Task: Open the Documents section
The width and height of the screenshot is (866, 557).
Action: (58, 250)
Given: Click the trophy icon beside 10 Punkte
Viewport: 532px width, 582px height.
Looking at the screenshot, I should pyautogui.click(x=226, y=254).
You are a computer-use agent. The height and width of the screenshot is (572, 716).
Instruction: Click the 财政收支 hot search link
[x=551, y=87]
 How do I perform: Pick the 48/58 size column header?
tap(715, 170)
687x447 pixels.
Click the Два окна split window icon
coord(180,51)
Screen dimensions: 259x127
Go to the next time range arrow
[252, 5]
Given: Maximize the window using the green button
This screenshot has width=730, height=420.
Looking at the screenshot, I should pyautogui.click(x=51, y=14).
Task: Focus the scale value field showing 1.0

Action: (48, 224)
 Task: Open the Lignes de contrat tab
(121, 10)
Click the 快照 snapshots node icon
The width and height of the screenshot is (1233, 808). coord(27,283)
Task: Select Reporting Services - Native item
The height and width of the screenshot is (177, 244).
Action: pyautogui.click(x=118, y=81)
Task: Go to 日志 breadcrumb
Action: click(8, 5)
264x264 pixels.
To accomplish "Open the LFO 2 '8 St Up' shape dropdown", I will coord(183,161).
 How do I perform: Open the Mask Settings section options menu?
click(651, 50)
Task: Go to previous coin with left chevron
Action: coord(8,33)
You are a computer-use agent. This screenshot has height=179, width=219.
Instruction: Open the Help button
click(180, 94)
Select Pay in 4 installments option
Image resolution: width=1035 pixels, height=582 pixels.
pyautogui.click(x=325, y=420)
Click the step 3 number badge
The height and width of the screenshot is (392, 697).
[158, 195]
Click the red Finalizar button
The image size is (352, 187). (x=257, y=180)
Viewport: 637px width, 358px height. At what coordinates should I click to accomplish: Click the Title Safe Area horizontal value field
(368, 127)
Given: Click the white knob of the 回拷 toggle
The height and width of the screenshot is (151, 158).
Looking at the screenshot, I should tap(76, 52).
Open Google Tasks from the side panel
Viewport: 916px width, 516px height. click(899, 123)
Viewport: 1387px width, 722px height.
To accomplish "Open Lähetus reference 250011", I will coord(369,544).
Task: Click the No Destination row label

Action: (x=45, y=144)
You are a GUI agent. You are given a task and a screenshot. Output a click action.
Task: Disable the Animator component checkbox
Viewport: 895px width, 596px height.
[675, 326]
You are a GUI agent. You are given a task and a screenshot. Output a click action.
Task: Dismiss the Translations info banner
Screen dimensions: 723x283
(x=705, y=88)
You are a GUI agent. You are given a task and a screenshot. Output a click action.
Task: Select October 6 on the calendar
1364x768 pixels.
• • • • •
● **ASSIGNMENT**: All of the listing above should be restated word for word.

● **EXERCISE SOLUTION**:
Task: Open the Documents section
The width and height of the screenshot is (866, 557).
Action: (58, 250)
Given: Click the trophy icon beside 10 Punkte
Viewport: 532px width, 582px height.
Looking at the screenshot, I should pyautogui.click(x=226, y=254).
You are a computer-use agent. The height and width of the screenshot is (572, 716).
Instruction: Click the 财政收支 hot search link
[x=551, y=87]
 How do I perform: Pick the 48/58 size column header?
tap(715, 170)
687x447 pixels.
Click the Два окна split window icon
coord(180,51)
Screen dimensions: 259x127
Go to the next time range arrow
[252, 5]
Given: Maximize the window using the green button
This screenshot has width=730, height=420.
Looking at the screenshot, I should pyautogui.click(x=51, y=14).
Task: Focus the scale value field showing 1.0

Action: (48, 224)
 Task: Open the Lignes de contrat tab
(121, 10)
Click the 快照 snapshots node icon
The width and height of the screenshot is (1233, 808). coord(27,283)
Task: Select Reporting Services - Native item
The height and width of the screenshot is (177, 244).
Action: pyautogui.click(x=118, y=81)
Task: Go to 日志 breadcrumb
Action: click(8, 5)
264x264 pixels.
To accomplish "Open the LFO 2 '8 St Up' shape dropdown", I will coord(183,161).
 How do I perform: Open the Mask Settings section options menu?
click(651, 50)
Task: Go to previous coin with left chevron
Action: coord(8,33)
You are a computer-use agent. This screenshot has height=179, width=219.
Instruction: Open the Help button
click(180, 94)
Select Pay in 4 installments option
Image resolution: width=1035 pixels, height=582 pixels.
pyautogui.click(x=325, y=420)
Click the step 3 number badge
The height and width of the screenshot is (392, 697).
[158, 195]
Click the red Finalizar button
The image size is (352, 187). (x=257, y=180)
Viewport: 637px width, 358px height. At what coordinates should I click to accomplish: Click the Title Safe Area horizontal value field
(368, 127)
Given: Click the white knob of the 回拷 toggle
The height and width of the screenshot is (151, 158).
Looking at the screenshot, I should tap(76, 52).
Open Google Tasks from the side panel
Viewport: 916px width, 516px height. click(899, 123)
Viewport: 1387px width, 722px height.
To accomplish "Open Lähetus reference 250011", I will coord(369,544).
Task: Click the No Destination row label

Action: (x=45, y=144)
You are a GUI agent. You are given a task and a screenshot. Output a click action.
Task: Disable the Animator component checkbox
Viewport: 895px width, 596px height.
[675, 326]
You are a GUI agent. You are given a task and a screenshot. Output a click action.
Task: Dismiss the Translations info banner
Screen dimensions: 723x283
(x=705, y=88)
You are a GUI agent. You are given a task and a screenshot. Output a click action.
Task: Select October 6 on the calendar
1364x768 pixels.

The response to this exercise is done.